(Stored data entries)
▽

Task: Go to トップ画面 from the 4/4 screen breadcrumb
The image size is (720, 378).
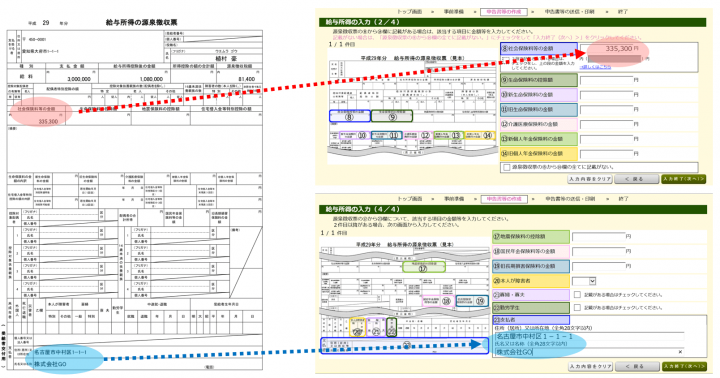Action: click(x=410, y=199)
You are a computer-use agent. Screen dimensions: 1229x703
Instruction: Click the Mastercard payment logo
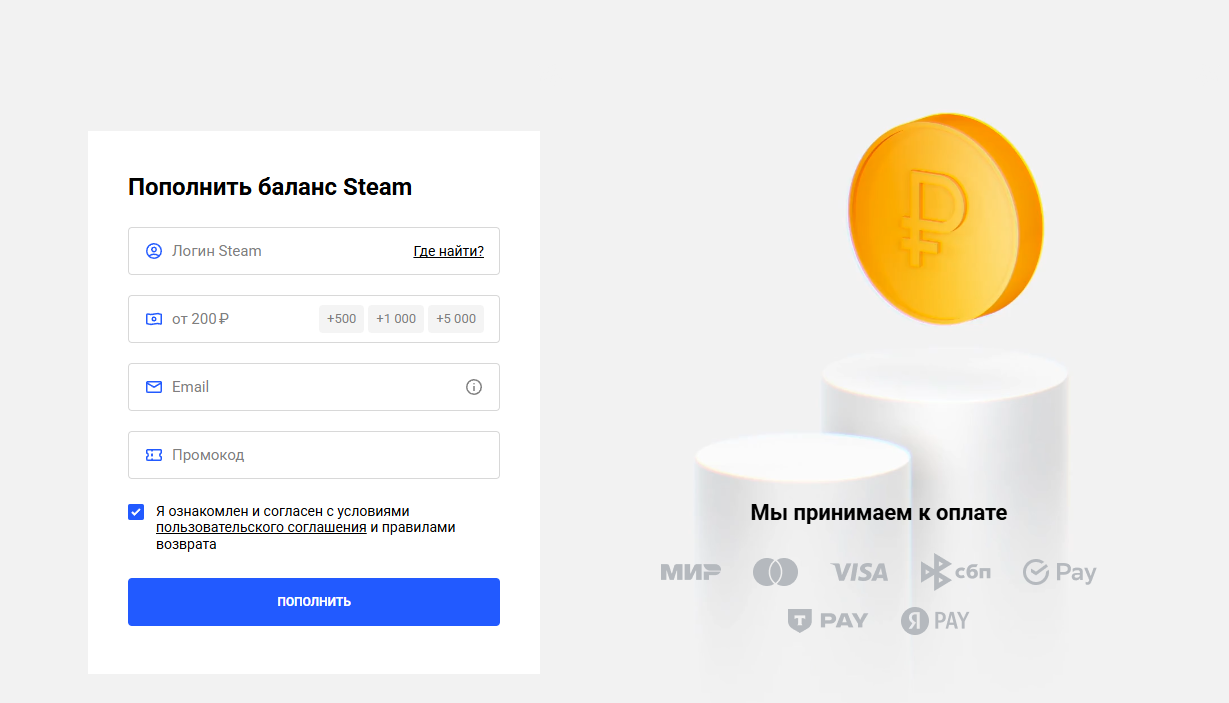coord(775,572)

△

_Action item_
The expected answer is the complete set of entries, copied verbatim, with no pictures.

_Reply_
Task: Go to トップ画面 from the 4/4 screen breadcrumb
The image size is (720, 378).
Action: click(x=410, y=199)
You are a computer-use agent. Screen dimensions: 1229x703
Instruction: Click the Mastercard payment logo
coord(775,572)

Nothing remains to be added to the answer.